Her kurum çalışanlarının kuruma bağlı olmasını ister ve bunun için birçok strateji geliştirir. Bağlılık konusu önemli, ama çalışanlarınızın kuruma nasıl bir bağla bağlı olduğu daha önemli...
Birçok kurumun hedefleri arasında çalışanların kuruma bağlılığı için çeşitli uygulamalar ve aktiviteler bulunuyor. Bunların hepsi çalışan bağlılığı için çok da önemlidir.
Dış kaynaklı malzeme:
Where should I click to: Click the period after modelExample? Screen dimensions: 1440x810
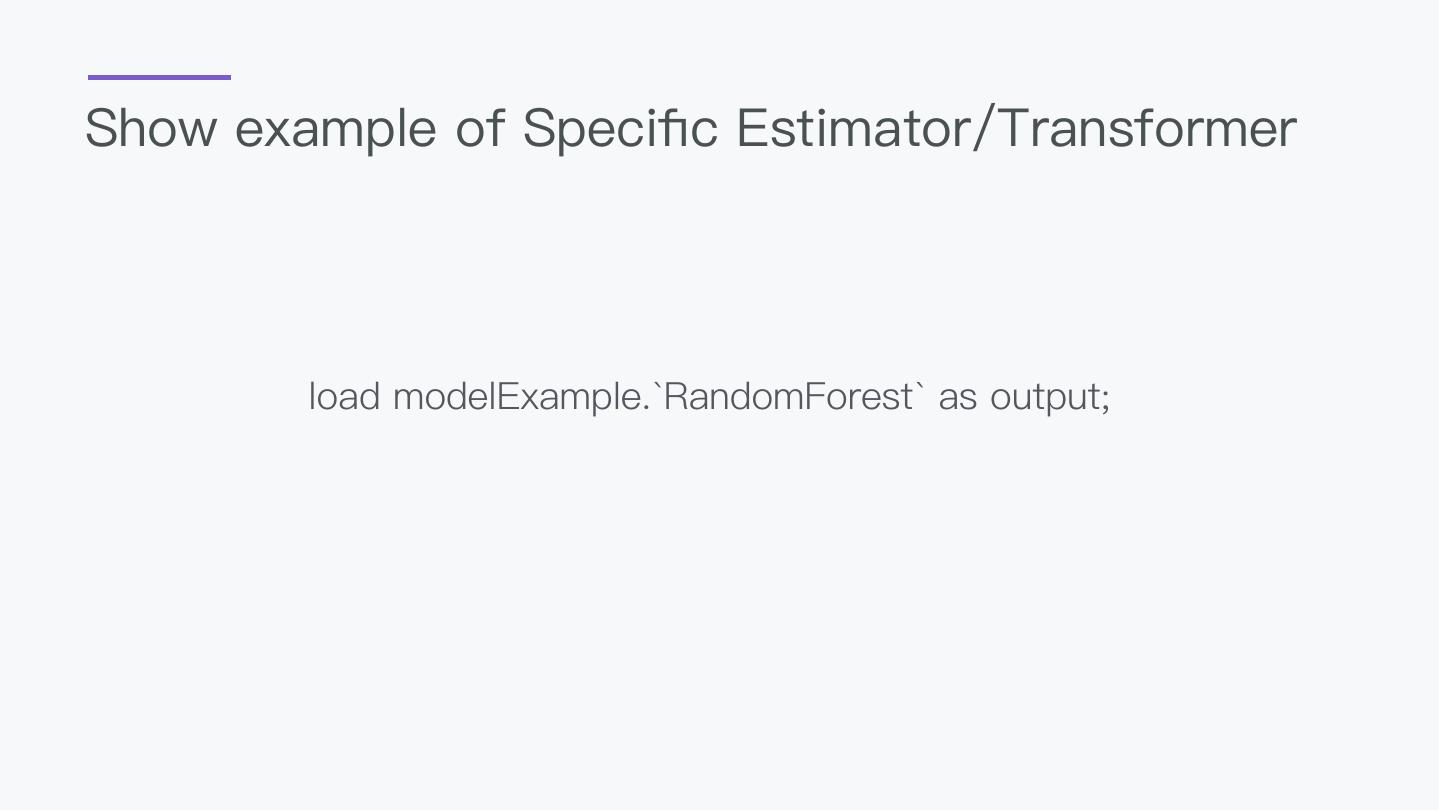tap(646, 408)
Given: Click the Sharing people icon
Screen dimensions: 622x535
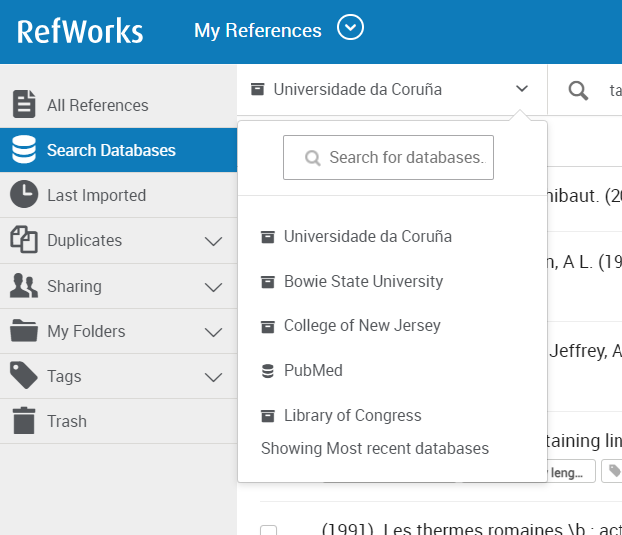Looking at the screenshot, I should point(24,286).
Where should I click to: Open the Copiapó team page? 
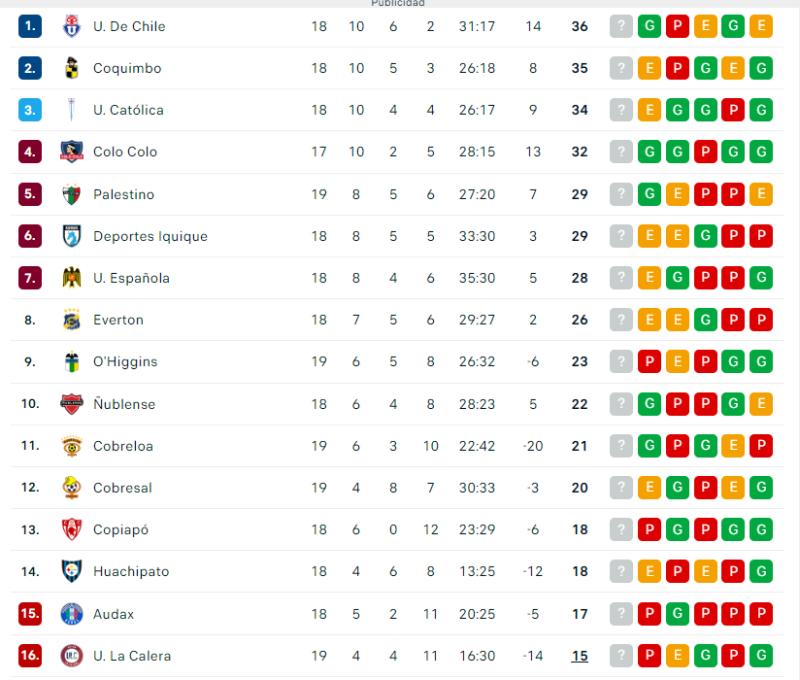coord(120,530)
Ama çalışanlarımızın kuruma hangi duygularla bağlı olduğunu öğrenmek ve çalışanlar için ona göre stratejiler belirlemek daha gerçekçi ve kalıcı sonuçlar elde etmemizi sağlar.
Örgütsel Davranış Yönetimi alanında çalışan sosyal bilimciler örgütsel bağlılığı 3 farklı boyutta değerlendiriyor ve inceleme yapıyor. Bu boyutları hem iş hem de özel yaşamımız için değerlendirip kişilerin kuruma veya size bağlılığını değerlendirebilirsiniz.
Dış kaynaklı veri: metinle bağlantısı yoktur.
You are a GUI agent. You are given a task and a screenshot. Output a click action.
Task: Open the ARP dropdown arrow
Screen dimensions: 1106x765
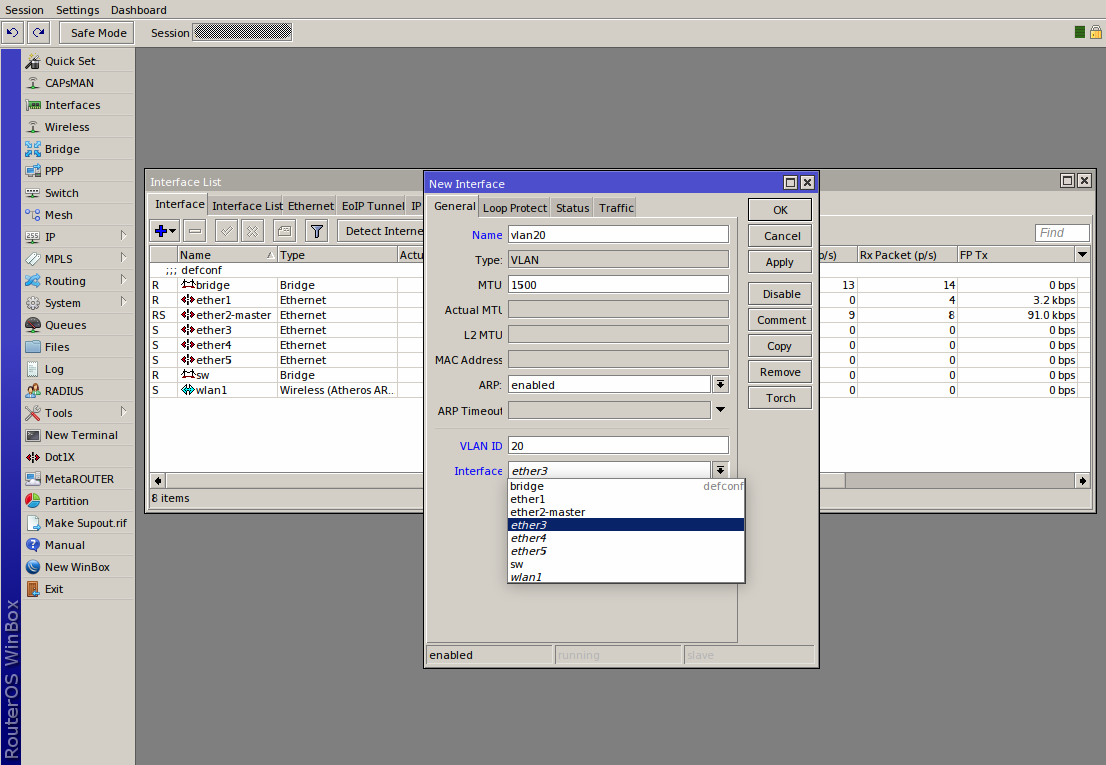[720, 384]
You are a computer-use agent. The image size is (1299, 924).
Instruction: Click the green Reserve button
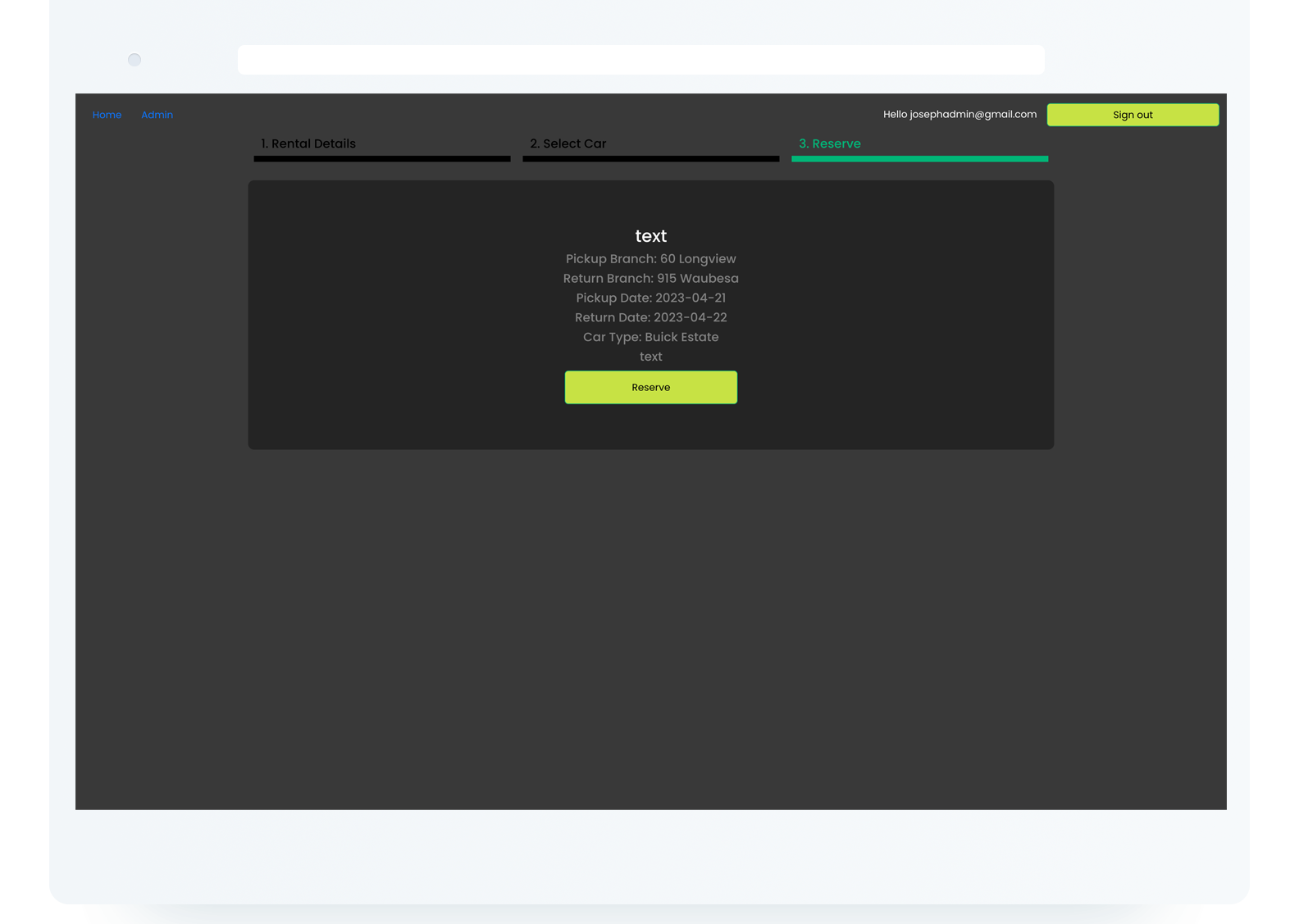pyautogui.click(x=650, y=387)
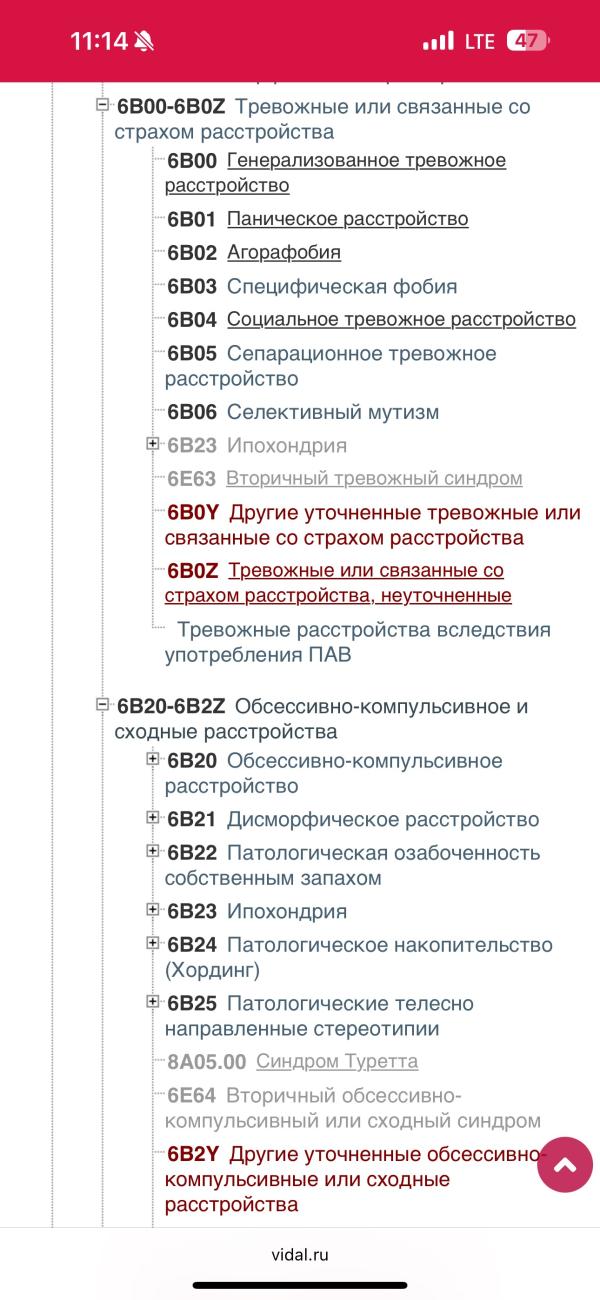Open the Паническое расстройство link

pos(347,219)
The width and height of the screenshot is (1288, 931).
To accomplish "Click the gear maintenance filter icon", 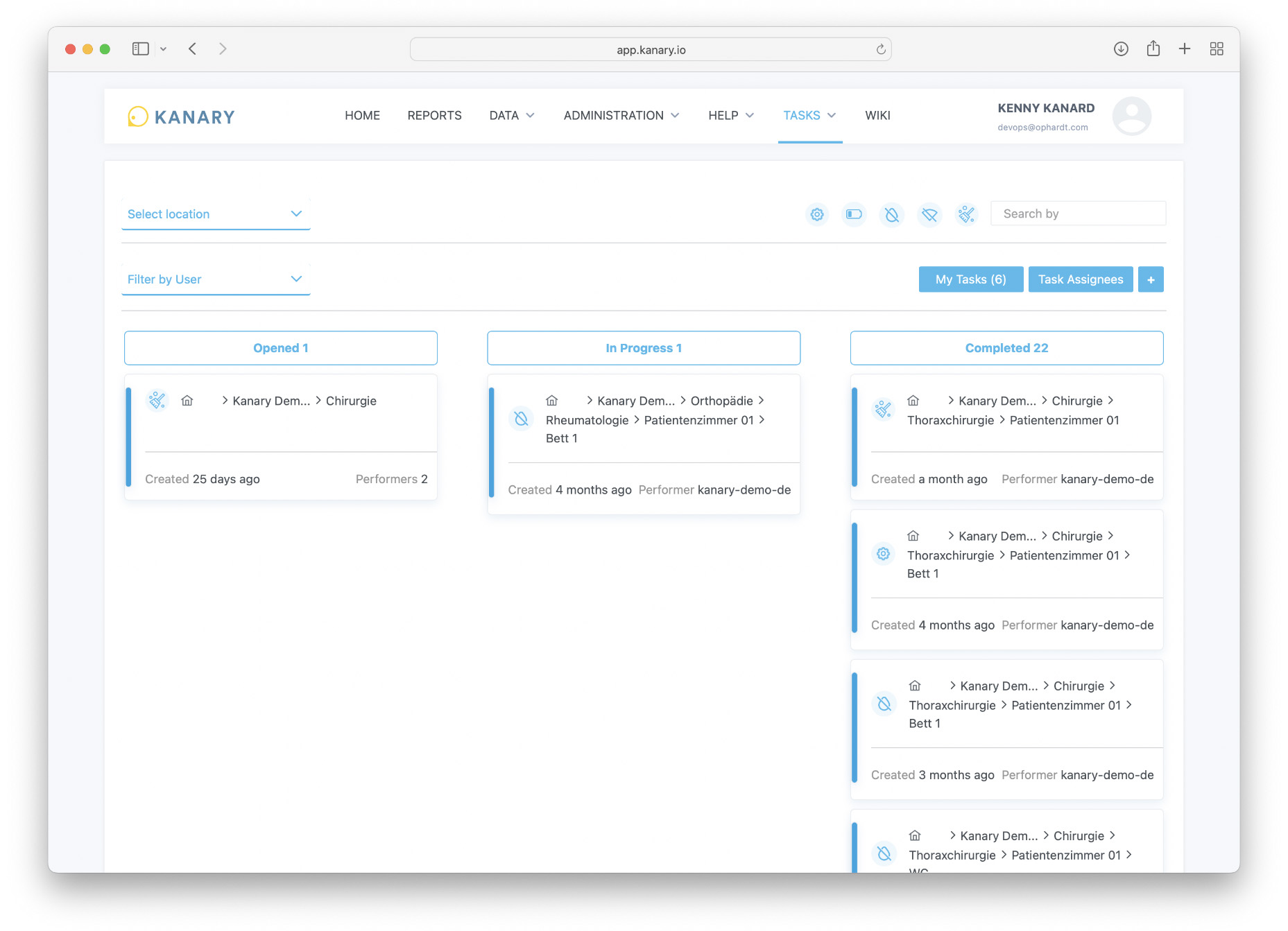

Kurumların kendisine zorunlu olarak bağlı hisseden kişilerle yüksek performans sergilemesi, yaratıcı işler çıkarması, sürdürülebilir karlı olması mümkün değildir. Kuruma değer yaratacak, istekle, şevkle çalışarak, kurumun başarılarına ortak olmaktan mutluluk duyacak gönülden bağlı çalışanlarla yoluna devam etmesi gerekir. Elbette kurumdaki tüm çalışanların duygusal bağlarla kuruma bağlı olması çok zordur, ama bu oran ne kadar yüksek olursa kurumun enerjisi ve performansı o kadar yüksek olacaktır. Bu sebeple kurumların çalışanlarıyla duygusal bağlar kurmasını ve bu bağların güçlenmesini sağlayacak insan kaynakları ve kurumsal iletişim uygulamalarını hayata geçirmeleri çok önemli.
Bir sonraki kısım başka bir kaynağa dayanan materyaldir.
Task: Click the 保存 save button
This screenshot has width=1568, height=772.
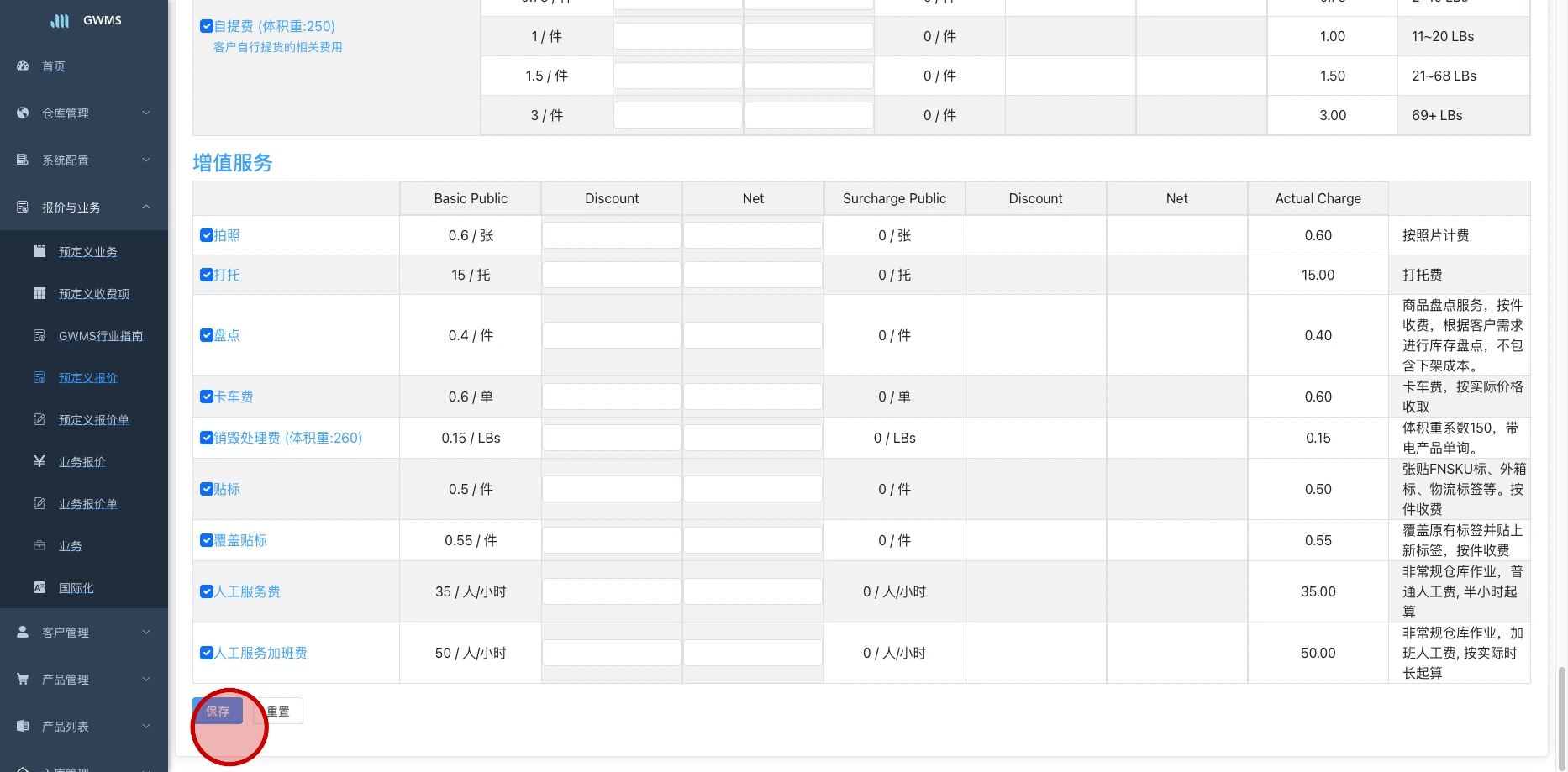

Hazır çalışanlarımızın bağlılık durumlarını düşünürken, kendi çevremizin de bağlılık durumlarını değerlendirmeye ne dersiniz? Hayatımızdaki kişiler için de bu bağları değerlendirebiliriz. Yakınımızdaki kişiler bizi gerçekten sevdikleri için gönülden mi bağlılar ?Bizim onlara sağladığımız maddi manevi kolaylık ve fırsatlar sebebiyle mi bağlılar? Bizim onlara yaptığımız bir iyilik sebebiyle minnet borcuyla mı yanımızdalar? Peki siz etrafınızdaki kişilere hangi boyutta bağlısınız?